__DOCUMENT TEXT__
BRIEF DESCRIPTION OF THE DRAWINGS

Exemplary embodiments of the inventive concept will be more clearly understood from the following detailed description taken in conjunction with the accompanying drawings in which:

FIGS. 1 through 7 are cross-sectional views illustrating a method of forming a pattern of a semiconductor device, according to an embodiment of the inventive concept;

FIG. 8 is a cross-sectional view illustrating a baking process and a thermal acid generator (TAG) diffusion process of FIG. 5;

FIGS. 9 through 11 are cross-sectional views illustrating a method of forming a pattern of a semiconductor device, according to another embodiment of the inventive concept; and

FIG. 12 is a cross-sectional view illustrating a baking process and a TAG diffusion process of FIG. 11.

DETAILED DESCRIPTION OF THE EMBODIMENTS

The inventive concept will now be described more fully with reference to the accompanying drawings, in which exemplary embodiments of the inventive concept are shown.

__DATA EXCERPT__
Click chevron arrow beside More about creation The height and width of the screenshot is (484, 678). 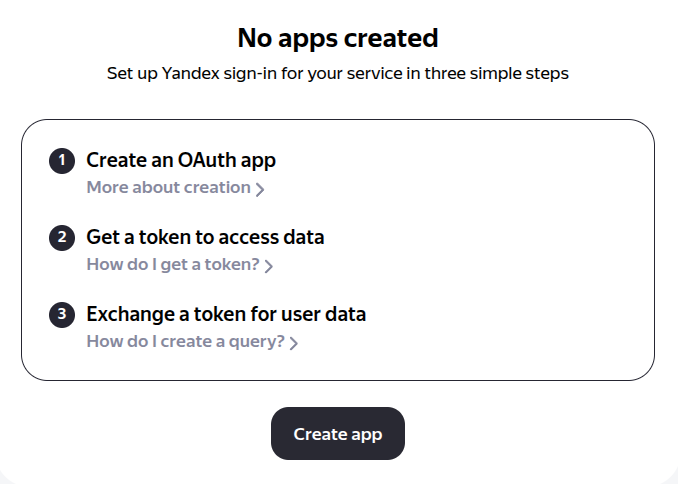click(x=260, y=189)
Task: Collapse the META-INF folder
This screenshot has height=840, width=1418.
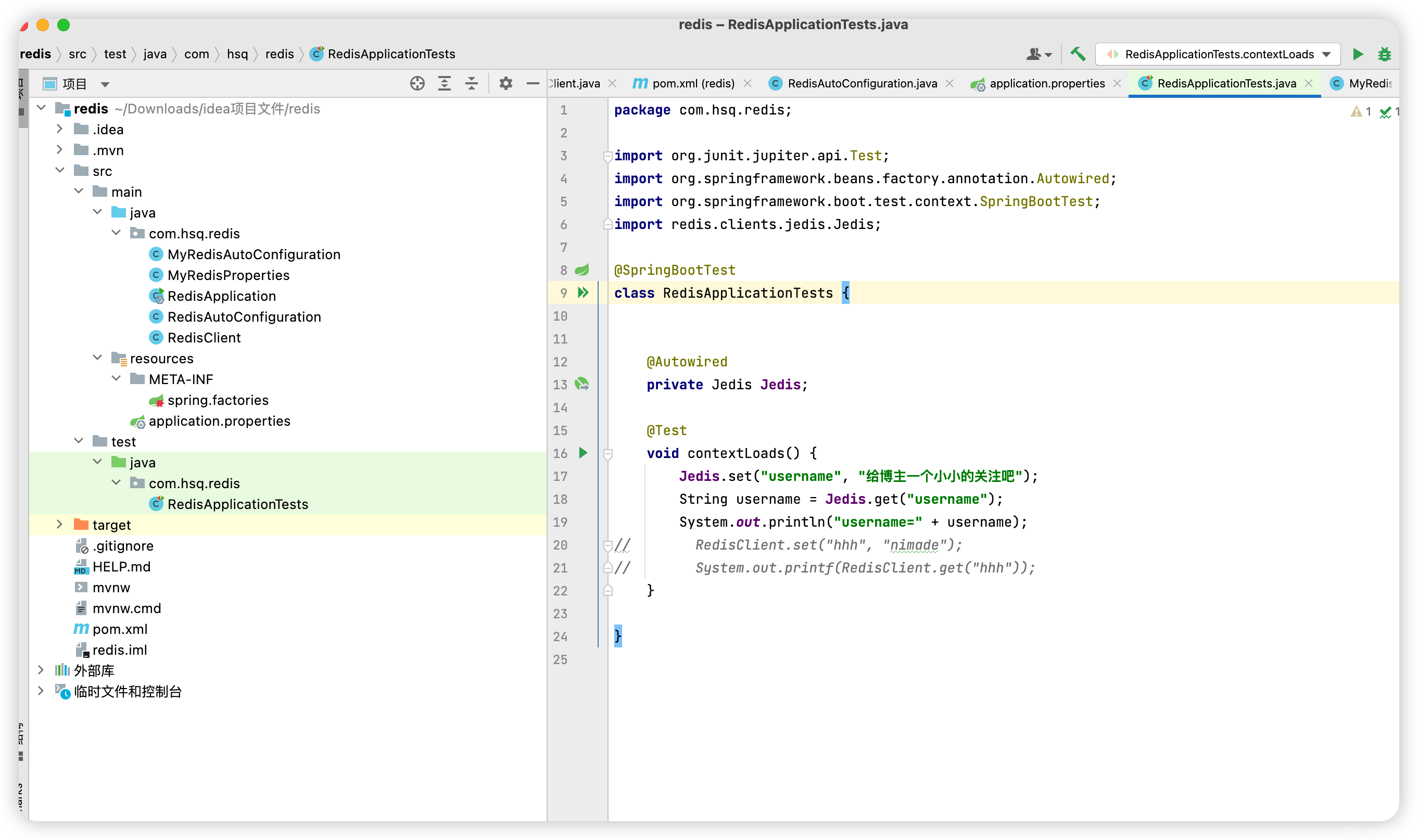Action: [x=116, y=379]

__EXERCISE__
Can you transcribe the semiconductor patent text above from "DETAILED DESCRIPTION OF" up to and including "concept are shown."?

__IN RESPONSE__
DETAILED DESCRIPTION OF THE EMBODIMENTS

The inventive concept will now be described more fully with reference to the accompanying drawings, in which exemplary embodiments of the inventive concept are shown.